* _Passage provided_:

Re: How to load a subset of an HBase table (timestamp based) ?

Posted by Norbert Burger <no...@gmail.com>.
You can instruct HBaseStorage to load a subset of the rows using the "-gt"
and "-lt" options to HBaseStorage, documented here [1].

I don't believe querying by timestamp is currently supported in Pig, based
on the comments to [2].  There is a standalone JIRA that's been created [3].

Norbert

[1]
http://ofps.oreilly.com/titles/9781449302641/community.html#hbase_options_table
[2] https://issues.apache.org/jira/browse/PIG-1782
[3] https://issues.apache.org/jira/browse/PIG-1832

On Thu, Jul 28, 2011 at 6:18 AM, Vincent Barat <vi...@gmail.com>wrote:

> Hi,
>
> I'd like to make PIG load only a subset of an HBase table, based on the
> timestamp of the records, or on the key of the rows.
>
> As an example, I'd like to load only records that have a timestamp > N, or
> a key > "something".
>
> I know that HBase can handle scanners that are highly optimized to perform
> this kind of things, and it would greatly improve the time needed to load my
> data.
>
> Is there any way to do this ?
> If not, it is planned to be added in the HBase loader ?
> If not, is it technically possible to do it ?
> If yes, can I contribute and propose a patch on that ?
>
> Thank a lot !
>

* _What is required_:
Reproduce, word for word, the stretch of the HBase mailing-list reply from "Re: How to load" through "documented here [1].".

A block of data
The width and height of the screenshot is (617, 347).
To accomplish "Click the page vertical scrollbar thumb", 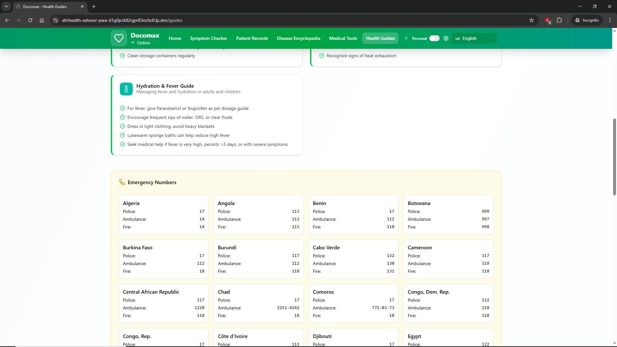I will [614, 157].
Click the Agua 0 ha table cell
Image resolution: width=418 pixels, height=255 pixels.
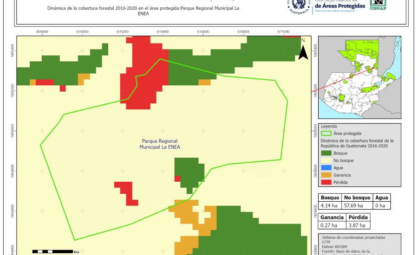coord(382,205)
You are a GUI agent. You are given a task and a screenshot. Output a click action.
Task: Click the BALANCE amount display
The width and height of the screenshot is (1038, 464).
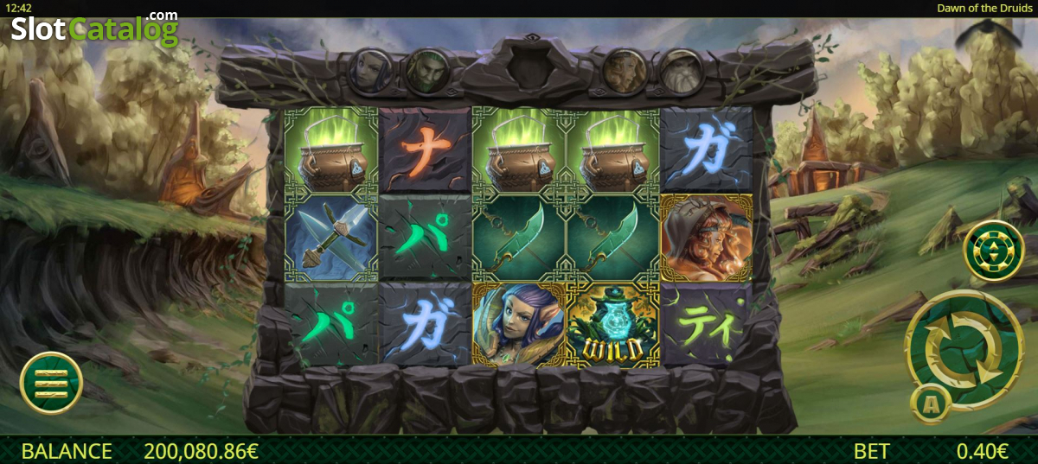(x=201, y=451)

* _Task output_:
Re: How to load a subset of an HBase table (timestamp based) ?

Posted by Norbert Burger <no...@gmail.com>.
You can instruct HBaseStorage to load a subset of the rows using the "-gt"
and "-lt" options to HBaseStorage, documented here [1].